Die Route 66 weckt nicht nur nostalgische Erinnerungen. Die Hälfte der 89 Orte entlang der Route 66 waren als “Sundown towns” bekannt, Städte in denen schwarze Amerikaner nach Einbruch der Dunkelheit Ausgangsverbot hatten. Eher zufällig fiel der Autorin Candacy Taylor bei der Recherche für ihren Reiseführer zur Route 66 ein Buch mit dem Titel “The Negro Motorist Green Book” in die Hände. Es führt sichere Orte entlang des  Highway auf.
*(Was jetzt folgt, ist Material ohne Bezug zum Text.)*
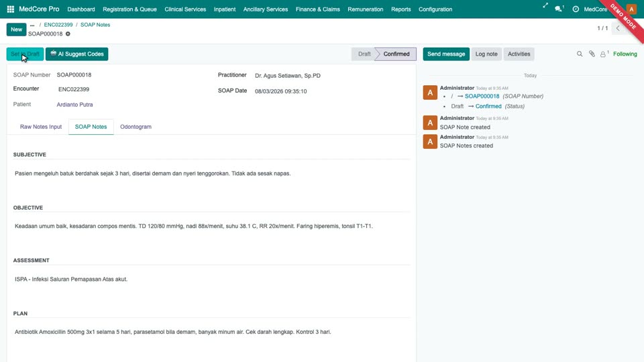
Task: Expand the Clinical Services menu
Action: tap(185, 9)
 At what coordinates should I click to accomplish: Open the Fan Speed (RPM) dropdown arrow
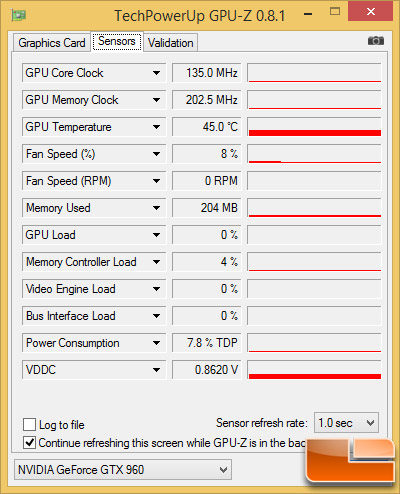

So erfuhr sie, dass der Ku Klux Klan Betreiber der bei Touristen sehr beliebten Fantastic Caverns in Springfield, Missouri war. Es ist die einzige befahrbare Höhle Nordamerikas. Im Höhleninneren hielt der Klan rituelle Kreuzverbrennungen ab.

Einer der wenigen Orte, wo Schwarze willkommen waren: die De Anza Motor Lodge in Albuquerque, New Mexico

“All diese Geschichten von der großen Freiheit und der unendlichen Weite sind die Geschichten der weißen Amerikaner – schwarze Amerikaner erzählen etwas anderes”, sagt Taylor. Sie ermutigt Leute sich nicht vom blinkenden Chrom der Chevrolets blenden zu lassen, sondern zu hinterfragen.

“Die Route 66 ist ein amerikanisches Icon, so wie Marilyn Monroe oder Elvis”, erklärt sie. “Aber sie ist nicht so perfekt, es gibt beachtlich viele Risse in der heilen Welt. Das heile Amerika der Route 66 ist nur eine Illusion.”